Task description » Render every line of the data below as a JSON array of strings, one string per line, skipping any blank lines.

** Start Information shown **

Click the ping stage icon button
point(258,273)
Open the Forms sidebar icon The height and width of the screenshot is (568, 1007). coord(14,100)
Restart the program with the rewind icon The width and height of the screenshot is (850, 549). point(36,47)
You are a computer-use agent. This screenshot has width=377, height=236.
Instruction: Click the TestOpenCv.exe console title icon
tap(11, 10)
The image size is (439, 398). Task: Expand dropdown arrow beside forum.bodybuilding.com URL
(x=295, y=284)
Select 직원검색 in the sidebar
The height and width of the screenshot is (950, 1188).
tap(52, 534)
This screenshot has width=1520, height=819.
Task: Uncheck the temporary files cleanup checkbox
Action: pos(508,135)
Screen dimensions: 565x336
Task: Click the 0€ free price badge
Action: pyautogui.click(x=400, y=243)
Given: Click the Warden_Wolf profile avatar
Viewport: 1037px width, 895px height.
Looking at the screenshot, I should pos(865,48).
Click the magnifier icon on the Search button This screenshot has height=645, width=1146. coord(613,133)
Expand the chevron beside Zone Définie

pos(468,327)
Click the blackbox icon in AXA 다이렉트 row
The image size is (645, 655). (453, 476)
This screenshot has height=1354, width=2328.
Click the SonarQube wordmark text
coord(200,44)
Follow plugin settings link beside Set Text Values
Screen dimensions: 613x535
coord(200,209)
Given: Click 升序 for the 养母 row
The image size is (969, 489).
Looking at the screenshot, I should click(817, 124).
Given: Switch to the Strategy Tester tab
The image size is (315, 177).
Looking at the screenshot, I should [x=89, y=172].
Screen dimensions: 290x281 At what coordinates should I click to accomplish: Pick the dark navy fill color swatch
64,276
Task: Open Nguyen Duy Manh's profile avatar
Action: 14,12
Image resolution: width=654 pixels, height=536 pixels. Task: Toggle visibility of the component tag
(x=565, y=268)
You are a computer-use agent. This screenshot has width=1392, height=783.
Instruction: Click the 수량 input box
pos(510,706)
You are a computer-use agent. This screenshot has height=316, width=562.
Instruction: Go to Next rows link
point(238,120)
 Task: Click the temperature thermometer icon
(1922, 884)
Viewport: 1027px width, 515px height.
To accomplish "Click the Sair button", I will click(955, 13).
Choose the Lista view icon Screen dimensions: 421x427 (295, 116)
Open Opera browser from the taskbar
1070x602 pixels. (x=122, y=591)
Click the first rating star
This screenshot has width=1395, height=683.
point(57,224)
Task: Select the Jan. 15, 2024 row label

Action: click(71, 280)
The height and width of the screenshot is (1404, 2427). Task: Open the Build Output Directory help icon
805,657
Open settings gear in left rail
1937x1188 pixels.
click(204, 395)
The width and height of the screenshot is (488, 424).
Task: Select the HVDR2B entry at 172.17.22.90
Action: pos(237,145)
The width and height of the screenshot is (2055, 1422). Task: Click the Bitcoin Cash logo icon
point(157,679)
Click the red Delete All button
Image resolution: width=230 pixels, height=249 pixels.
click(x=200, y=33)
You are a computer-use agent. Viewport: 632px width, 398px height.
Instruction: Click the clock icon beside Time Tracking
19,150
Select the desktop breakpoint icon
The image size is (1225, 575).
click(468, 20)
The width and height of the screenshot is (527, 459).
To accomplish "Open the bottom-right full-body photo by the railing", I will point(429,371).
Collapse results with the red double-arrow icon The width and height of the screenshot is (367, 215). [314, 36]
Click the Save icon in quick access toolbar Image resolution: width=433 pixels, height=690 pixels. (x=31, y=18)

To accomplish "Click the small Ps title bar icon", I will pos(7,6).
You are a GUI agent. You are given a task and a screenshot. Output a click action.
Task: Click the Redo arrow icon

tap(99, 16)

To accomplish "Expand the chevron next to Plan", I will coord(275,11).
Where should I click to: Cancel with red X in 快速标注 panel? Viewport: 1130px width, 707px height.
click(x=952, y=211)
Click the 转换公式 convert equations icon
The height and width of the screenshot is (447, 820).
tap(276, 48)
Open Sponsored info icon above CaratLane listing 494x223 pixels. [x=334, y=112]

** End Information shown **

Reply to the task »
[
  "Click the ping stage icon button",
  "point(258,273)",
  "Open the Forms sidebar icon The height and width of the screenshot is (568, 1007). coord(14,100)",
  "Restart the program with the rewind icon The width and height of the screenshot is (850, 549). point(36,47)",
  "You are a computer-use agent. This screenshot has width=377, height=236.",
  "Instruction: Click the TestOpenCv.exe console title icon",
  "tap(11, 10)",
  "The image size is (439, 398). Task: Expand dropdown arrow beside forum.bodybuilding.com URL",
  "(x=295, y=284)",
  "Select 직원검색 in the sidebar",
  "The height and width of the screenshot is (950, 1188).",
  "tap(52, 534)",
  "This screenshot has width=1520, height=819.",
  "Task: Uncheck the temporary files cleanup checkbox",
  "Action: pos(508,135)",
  "Screen dimensions: 565x336",
  "Task: Click the 0€ free price badge",
  "Action: pyautogui.click(x=400, y=243)",
  "Given: Click the Warden_Wolf profile avatar",
  "Viewport: 1037px width, 895px height.",
  "Looking at the screenshot, I should pos(865,48).",
  "Click the magnifier icon on the Search button This screenshot has height=645, width=1146. coord(613,133)",
  "Expand the chevron beside Zone Définie",
  "pos(468,327)",
  "Click the blackbox icon in AXA 다이렉트 row",
  "The image size is (645, 655). (453, 476)",
  "This screenshot has height=1354, width=2328.",
  "Click the SonarQube wordmark text",
  "coord(200,44)",
  "Follow plugin settings link beside Set Text Values",
  "Screen dimensions: 613x535",
  "coord(200,209)",
  "Given: Click 升序 for the 养母 row",
  "The image size is (969, 489).",
  "Looking at the screenshot, I should click(817, 124).",
  "Given: Switch to the Strategy Tester tab",
  "The image size is (315, 177).",
  "Looking at the screenshot, I should [x=89, y=172].",
  "Screen dimensions: 290x281 At what coordinates should I click to accomplish: Pick the dark navy fill color swatch",
  "64,276",
  "Task: Open Nguyen Duy Manh's profile avatar",
  "Action: 14,12",
  "Image resolution: width=654 pixels, height=536 pixels. Task: Toggle visibility of the component tag",
  "(x=565, y=268)",
  "You are a computer-use agent. This screenshot has width=1392, height=783.",
  "Instruction: Click the 수량 input box",
  "pos(510,706)",
  "You are a computer-use agent. This screenshot has height=316, width=562.",
  "Instruction: Go to Next rows link",
  "point(238,120)",
  " Task: Click the temperature thermometer icon",
  "(1922, 884)",
  "Viewport: 1027px width, 515px height.",
  "To accomplish \"Click the Sair button\", I will click(955, 13).",
  "Choose the Lista view icon Screen dimensions: 421x427 (295, 116)",
  "Open Opera browser from the taskbar",
  "1070x602 pixels. (x=122, y=591)",
  "Click the first rating star",
  "This screenshot has width=1395, height=683.",
  "point(57,224)",
  "Task: Select the Jan. 15, 2024 row label",
  "Action: click(71, 280)",
  "The height and width of the screenshot is (1404, 2427). Task: Open the Build Output Directory help icon",
  "805,657",
  "Open settings gear in left rail",
  "1937x1188 pixels.",
  "click(204, 395)",
  "The width and height of the screenshot is (488, 424).",
  "Task: Select the HVDR2B entry at 172.17.22.90",
  "Action: pos(237,145)",
  "The width and height of the screenshot is (2055, 1422). Task: Click the Bitcoin Cash logo icon",
  "point(157,679)",
  "Click the red Delete All button",
  "Image resolution: width=230 pixels, height=249 pixels.",
  "click(x=200, y=33)",
  "You are a computer-use agent. Viewport: 632px width, 398px height.",
  "Instruction: Click the clock icon beside Time Tracking",
  "19,150",
  "Select the desktop breakpoint icon",
  "The image size is (1225, 575).",
  "click(468, 20)",
  "The width and height of the screenshot is (527, 459).",
  "To accomplish \"Open the bottom-right full-body photo by the railing\", I will point(429,371).",
  "Collapse results with the red double-arrow icon The width and height of the screenshot is (367, 215). [314, 36]",
  "Click the Save icon in quick access toolbar Image resolution: width=433 pixels, height=690 pixels. (x=31, y=18)",
  "To accomplish \"Click the small Ps title bar icon\", I will pos(7,6).",
  "You are a GUI agent. You are given a task and a screenshot. Output a click action.",
  "Task: Click the Redo arrow icon",
  "tap(99, 16)",
  "To accomplish \"Expand the chevron next to Plan\", I will coord(275,11).",
  "Where should I click to: Cancel with red X in 快速标注 panel? Viewport: 1130px width, 707px height.",
  "click(x=952, y=211)",
  "Click the 转换公式 convert equations icon",
  "The height and width of the screenshot is (447, 820).",
  "tap(276, 48)",
  "Open Sponsored info icon above CaratLane listing 494x223 pixels. [x=334, y=112]"
]